Biography
Manbo Dr. Kahdeidra Monét Martin holds a B.A. degree in African & African American Studies with a minor in Linguistics from Stanford University. Dr. Martin received her Ph.D. in Urban Education from the Graduate Center of the City University of New York, and she uses qualitative methods to research African American Language, literacy, decolonial and culturally sustaining pedagogy, and belonging in schools. Currently, she works as a Lecturer of Writing and Rhetoric at Stanford, teaching first year students about the rhetorics of race, inequality, language, and education. Dr. Martin is a Manbo Asogwe in the asson lineage of Haitian Vodou and a member of the Bizango society. She has authored a series of bilingual English-Haitian Creole children’s books, and her personal essays on Vodou have appeared in Transition, a publication of the Hutchins Center of Harvard University, and the blog site Cornbread and Cremasse.
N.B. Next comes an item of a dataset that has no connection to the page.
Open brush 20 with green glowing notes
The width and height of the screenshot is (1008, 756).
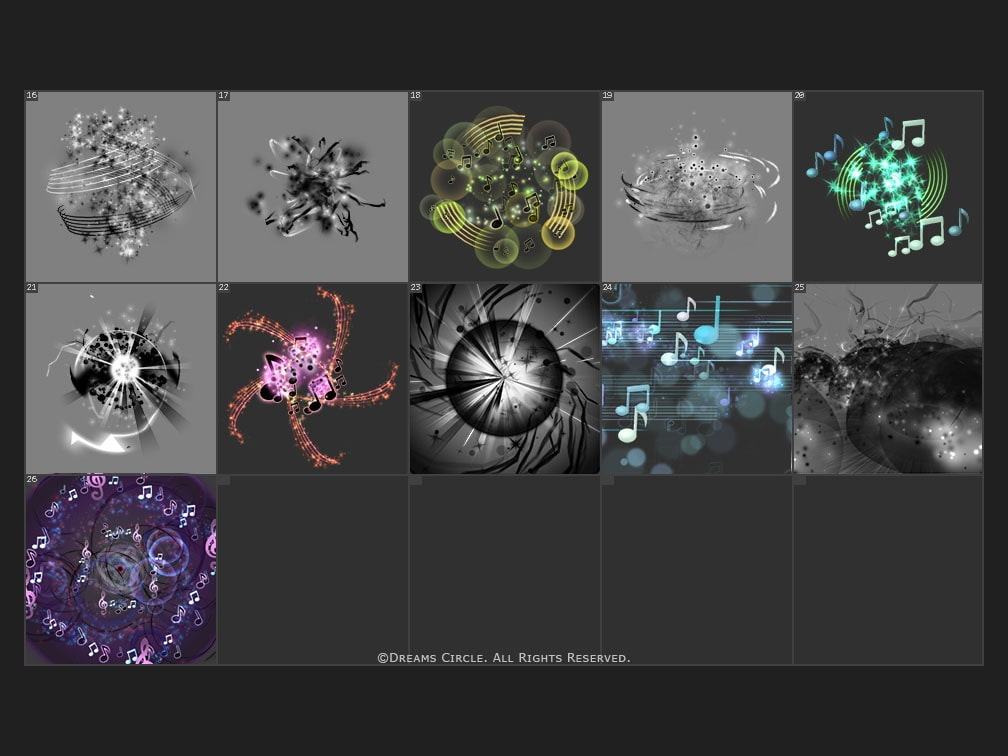(888, 187)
Crossroads Community Stories Fellow Project
Embodied Memories: Narratives of African Diasporic Religious Communities
Implicit and explicit biases against African diasporic religions (ADRs) abound in the United States, leading practitioners to be viewed as deviant, lacking character, and unintelligent. While studies of adult practitioners of ADRs are few, the experiences of youth are even fewer and are virtually non-existent in the field of education. Furthermore, existing literature skews heavily on communities in New York City and Florida, leaving the communities of the Bay Area in California underrepresented. In order to amplify the voices of the Vodou, Lucumi, Kongo, and other ADR communities in the Bay Area—highlighting the array of artists, activists, and educators who have sustained these traditions—this project uses a relational, narrative case study model to explore how adult and youth members of ADRs navigate dynamic and hyperlocal understandings of race, nation, religion, gender, and privilege in one geographic location. This research adds much-needed nuance to our understanding of ADR practitioners across the lifespan. Using the lenses of critical race theory and intersectionality, it will yield counter-narratives that foreground convergent marginalized identities of race, language, class, and religion.